## [Data for the task]
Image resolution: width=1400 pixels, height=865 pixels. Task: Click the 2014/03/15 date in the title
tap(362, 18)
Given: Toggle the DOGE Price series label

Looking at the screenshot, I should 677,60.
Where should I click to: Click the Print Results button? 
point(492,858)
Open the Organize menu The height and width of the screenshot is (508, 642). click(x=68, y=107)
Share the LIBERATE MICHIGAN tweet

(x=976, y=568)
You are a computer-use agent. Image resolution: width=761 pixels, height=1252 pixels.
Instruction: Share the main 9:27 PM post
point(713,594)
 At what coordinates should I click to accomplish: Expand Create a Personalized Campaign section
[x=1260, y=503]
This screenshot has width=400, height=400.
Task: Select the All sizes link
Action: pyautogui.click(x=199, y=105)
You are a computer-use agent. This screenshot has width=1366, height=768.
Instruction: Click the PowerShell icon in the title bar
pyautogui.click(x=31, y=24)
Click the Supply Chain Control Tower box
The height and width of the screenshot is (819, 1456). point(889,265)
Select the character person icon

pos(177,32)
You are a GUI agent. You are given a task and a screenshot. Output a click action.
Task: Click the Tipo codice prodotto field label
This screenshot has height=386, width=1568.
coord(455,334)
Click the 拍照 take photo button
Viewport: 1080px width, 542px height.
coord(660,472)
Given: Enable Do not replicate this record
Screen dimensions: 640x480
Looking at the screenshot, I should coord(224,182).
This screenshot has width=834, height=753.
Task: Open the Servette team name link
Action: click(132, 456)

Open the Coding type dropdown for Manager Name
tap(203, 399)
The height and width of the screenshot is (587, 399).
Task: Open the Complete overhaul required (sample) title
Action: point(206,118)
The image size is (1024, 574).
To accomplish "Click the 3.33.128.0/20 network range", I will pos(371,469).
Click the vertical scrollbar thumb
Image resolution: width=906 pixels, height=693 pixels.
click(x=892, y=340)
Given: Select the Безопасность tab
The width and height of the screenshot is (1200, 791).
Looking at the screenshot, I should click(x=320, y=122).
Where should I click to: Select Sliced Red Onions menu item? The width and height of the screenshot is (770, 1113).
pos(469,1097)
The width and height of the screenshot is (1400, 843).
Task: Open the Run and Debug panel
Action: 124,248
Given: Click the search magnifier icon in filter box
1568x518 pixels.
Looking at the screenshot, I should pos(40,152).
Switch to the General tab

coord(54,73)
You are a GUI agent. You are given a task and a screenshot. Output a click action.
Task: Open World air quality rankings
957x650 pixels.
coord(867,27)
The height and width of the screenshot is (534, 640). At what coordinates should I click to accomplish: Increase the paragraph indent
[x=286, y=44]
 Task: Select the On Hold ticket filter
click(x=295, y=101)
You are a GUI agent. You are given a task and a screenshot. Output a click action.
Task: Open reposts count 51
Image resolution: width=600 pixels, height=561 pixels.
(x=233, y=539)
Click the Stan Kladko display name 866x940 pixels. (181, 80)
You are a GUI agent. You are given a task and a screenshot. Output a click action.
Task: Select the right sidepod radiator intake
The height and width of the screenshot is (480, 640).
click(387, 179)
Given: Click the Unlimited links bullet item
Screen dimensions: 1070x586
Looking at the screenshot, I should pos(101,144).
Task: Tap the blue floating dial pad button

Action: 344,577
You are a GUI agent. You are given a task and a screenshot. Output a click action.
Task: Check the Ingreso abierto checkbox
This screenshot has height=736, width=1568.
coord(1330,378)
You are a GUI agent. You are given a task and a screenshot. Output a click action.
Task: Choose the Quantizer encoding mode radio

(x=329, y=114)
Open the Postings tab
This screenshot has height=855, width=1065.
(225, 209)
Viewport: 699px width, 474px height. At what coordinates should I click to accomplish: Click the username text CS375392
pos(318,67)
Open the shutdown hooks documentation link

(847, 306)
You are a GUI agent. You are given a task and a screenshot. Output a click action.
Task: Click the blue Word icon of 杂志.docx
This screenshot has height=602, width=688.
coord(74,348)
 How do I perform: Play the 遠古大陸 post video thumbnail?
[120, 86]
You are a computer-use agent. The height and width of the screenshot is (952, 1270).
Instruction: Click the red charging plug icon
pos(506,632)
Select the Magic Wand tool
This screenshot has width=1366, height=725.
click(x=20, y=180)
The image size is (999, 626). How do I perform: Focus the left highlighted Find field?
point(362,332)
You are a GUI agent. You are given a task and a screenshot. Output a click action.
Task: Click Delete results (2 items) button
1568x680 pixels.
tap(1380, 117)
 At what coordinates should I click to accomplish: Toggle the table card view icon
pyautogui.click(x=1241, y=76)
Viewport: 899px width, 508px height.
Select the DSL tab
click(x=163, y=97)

## [What needs to be done]
Retype the material word for word, including every line.

## [Answer for the task]
Image resolution: width=1400 pixels, height=865 pixels. Task: Click the 2014/03/15 date in the title
tap(362, 18)
Given: Toggle the DOGE Price series label

Looking at the screenshot, I should 677,60.
Where should I click to: Click the Print Results button? 
point(492,858)
Open the Organize menu The height and width of the screenshot is (508, 642). click(x=68, y=107)
Share the LIBERATE MICHIGAN tweet

(x=976, y=568)
You are a computer-use agent. Image resolution: width=761 pixels, height=1252 pixels.
Instruction: Share the main 9:27 PM post
point(713,594)
 At what coordinates should I click to accomplish: Expand Create a Personalized Campaign section
[x=1260, y=503]
This screenshot has width=400, height=400.
Task: Select the All sizes link
Action: pyautogui.click(x=199, y=105)
You are a computer-use agent. This screenshot has width=1366, height=768.
Instruction: Click the PowerShell icon in the title bar
pyautogui.click(x=31, y=24)
Click the Supply Chain Control Tower box
The height and width of the screenshot is (819, 1456). point(889,265)
Select the character person icon

pos(177,32)
You are a GUI agent. You are given a task and a screenshot. Output a click action.
Task: Click the Tipo codice prodotto field label
This screenshot has height=386, width=1568.
coord(455,334)
Click the 拍照 take photo button
Viewport: 1080px width, 542px height.
coord(660,472)
Given: Enable Do not replicate this record
Screen dimensions: 640x480
Looking at the screenshot, I should coord(224,182).
This screenshot has width=834, height=753.
Task: Open the Servette team name link
Action: click(132, 456)

Open the Coding type dropdown for Manager Name
tap(203, 399)
The height and width of the screenshot is (587, 399).
Task: Open the Complete overhaul required (sample) title
Action: point(206,118)
The image size is (1024, 574).
To accomplish "Click the 3.33.128.0/20 network range", I will pos(371,469).
Click the vertical scrollbar thumb
Image resolution: width=906 pixels, height=693 pixels.
click(x=892, y=340)
Given: Select the Безопасность tab
The width and height of the screenshot is (1200, 791).
Looking at the screenshot, I should click(x=320, y=122).
Where should I click to: Select Sliced Red Onions menu item? The width and height of the screenshot is (770, 1113).
pos(469,1097)
The width and height of the screenshot is (1400, 843).
Task: Open the Run and Debug panel
Action: 124,248
Given: Click the search magnifier icon in filter box
1568x518 pixels.
Looking at the screenshot, I should pos(40,152).
Switch to the General tab

coord(54,73)
You are a GUI agent. You are given a task and a screenshot. Output a click action.
Task: Open World air quality rankings
957x650 pixels.
coord(867,27)
The height and width of the screenshot is (534, 640). At what coordinates should I click to accomplish: Increase the paragraph indent
[x=286, y=44]
 Task: Select the On Hold ticket filter
click(x=295, y=101)
You are a GUI agent. You are given a task and a screenshot. Output a click action.
Task: Open reposts count 51
Image resolution: width=600 pixels, height=561 pixels.
(x=233, y=539)
Click the Stan Kladko display name 866x940 pixels. (181, 80)
You are a GUI agent. You are given a task and a screenshot. Output a click action.
Task: Select the right sidepod radiator intake
The height and width of the screenshot is (480, 640).
click(387, 179)
Given: Click the Unlimited links bullet item
Screen dimensions: 1070x586
Looking at the screenshot, I should pos(101,144).
Task: Tap the blue floating dial pad button

Action: 344,577
You are a GUI agent. You are given a task and a screenshot. Output a click action.
Task: Check the Ingreso abierto checkbox
This screenshot has height=736, width=1568.
coord(1330,378)
You are a GUI agent. You are given a task and a screenshot. Output a click action.
Task: Choose the Quantizer encoding mode radio

(x=329, y=114)
Open the Postings tab
This screenshot has height=855, width=1065.
(225, 209)
Viewport: 699px width, 474px height. At what coordinates should I click to accomplish: Click the username text CS375392
pos(318,67)
Open the shutdown hooks documentation link

(847, 306)
You are a GUI agent. You are given a task and a screenshot. Output a click action.
Task: Click the blue Word icon of 杂志.docx
This screenshot has height=602, width=688.
coord(74,348)
 How do I perform: Play the 遠古大陸 post video thumbnail?
[120, 86]
You are a computer-use agent. The height and width of the screenshot is (952, 1270).
Instruction: Click the red charging plug icon
pos(506,632)
Select the Magic Wand tool
This screenshot has width=1366, height=725.
click(x=20, y=180)
The image size is (999, 626). How do I perform: Focus the left highlighted Find field?
point(362,332)
You are a GUI agent. You are given a task and a screenshot. Output a click action.
Task: Click Delete results (2 items) button
1568x680 pixels.
tap(1380, 117)
 At what coordinates should I click to accomplish: Toggle the table card view icon
pyautogui.click(x=1241, y=76)
Viewport: 899px width, 508px height.
Select the DSL tab
click(x=163, y=97)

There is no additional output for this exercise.